- Required action
Go through the records line by line from the top and repeat each one exactly, ending with the line that contains "Screen dimensions: 1348x896".

<<<<

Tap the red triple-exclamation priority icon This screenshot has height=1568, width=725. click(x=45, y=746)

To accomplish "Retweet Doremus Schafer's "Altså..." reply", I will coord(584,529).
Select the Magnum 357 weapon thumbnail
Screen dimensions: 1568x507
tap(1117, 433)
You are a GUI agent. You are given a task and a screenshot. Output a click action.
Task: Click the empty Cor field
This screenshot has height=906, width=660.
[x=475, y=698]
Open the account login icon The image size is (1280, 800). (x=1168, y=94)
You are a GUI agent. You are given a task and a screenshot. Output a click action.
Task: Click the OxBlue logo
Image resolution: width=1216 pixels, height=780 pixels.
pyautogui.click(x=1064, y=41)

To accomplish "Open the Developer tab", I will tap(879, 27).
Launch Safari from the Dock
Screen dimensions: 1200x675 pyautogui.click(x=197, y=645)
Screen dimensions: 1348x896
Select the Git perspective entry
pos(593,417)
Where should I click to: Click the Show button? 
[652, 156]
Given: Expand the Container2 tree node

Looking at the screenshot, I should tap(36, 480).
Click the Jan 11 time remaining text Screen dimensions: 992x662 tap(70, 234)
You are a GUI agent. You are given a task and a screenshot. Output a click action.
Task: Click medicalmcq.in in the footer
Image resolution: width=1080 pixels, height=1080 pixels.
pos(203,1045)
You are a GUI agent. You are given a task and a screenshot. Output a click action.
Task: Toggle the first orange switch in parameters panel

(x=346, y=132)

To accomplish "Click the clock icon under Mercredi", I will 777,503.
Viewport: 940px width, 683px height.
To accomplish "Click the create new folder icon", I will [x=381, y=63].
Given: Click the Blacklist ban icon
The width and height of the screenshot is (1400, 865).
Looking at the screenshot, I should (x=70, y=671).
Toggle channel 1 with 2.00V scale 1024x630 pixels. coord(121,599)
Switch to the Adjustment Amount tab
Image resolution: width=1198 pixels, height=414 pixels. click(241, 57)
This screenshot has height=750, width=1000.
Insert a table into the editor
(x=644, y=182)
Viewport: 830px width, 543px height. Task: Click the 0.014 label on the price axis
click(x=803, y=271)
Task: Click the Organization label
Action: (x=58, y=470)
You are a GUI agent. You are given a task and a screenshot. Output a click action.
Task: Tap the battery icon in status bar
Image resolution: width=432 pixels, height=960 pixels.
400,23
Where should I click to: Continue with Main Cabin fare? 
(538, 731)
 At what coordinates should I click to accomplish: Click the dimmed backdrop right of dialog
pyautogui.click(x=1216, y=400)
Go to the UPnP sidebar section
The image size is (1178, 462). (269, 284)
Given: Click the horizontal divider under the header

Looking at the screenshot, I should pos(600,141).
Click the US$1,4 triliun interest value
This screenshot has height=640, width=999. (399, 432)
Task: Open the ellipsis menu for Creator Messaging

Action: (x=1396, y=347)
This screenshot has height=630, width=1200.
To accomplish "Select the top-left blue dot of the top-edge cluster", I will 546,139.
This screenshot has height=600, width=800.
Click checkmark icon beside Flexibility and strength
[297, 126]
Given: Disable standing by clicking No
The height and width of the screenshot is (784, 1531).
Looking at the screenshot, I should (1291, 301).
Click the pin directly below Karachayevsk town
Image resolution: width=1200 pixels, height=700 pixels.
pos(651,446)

>>>>

- Written response
Tap the red triple-exclamation priority icon This screenshot has height=1568, width=725. click(x=45, y=746)

To accomplish "Retweet Doremus Schafer's "Altså..." reply", I will coord(584,529).
Select the Magnum 357 weapon thumbnail
Screen dimensions: 1568x507
tap(1117, 433)
You are a GUI agent. You are given a task and a screenshot. Output a click action.
Task: Click the empty Cor field
This screenshot has height=906, width=660.
[x=475, y=698]
Open the account login icon The image size is (1280, 800). (x=1168, y=94)
You are a GUI agent. You are given a task and a screenshot. Output a click action.
Task: Click the OxBlue logo
Image resolution: width=1216 pixels, height=780 pixels.
pyautogui.click(x=1064, y=41)

To accomplish "Open the Developer tab", I will tap(879, 27).
Launch Safari from the Dock
Screen dimensions: 1200x675 pyautogui.click(x=197, y=645)
Screen dimensions: 1348x896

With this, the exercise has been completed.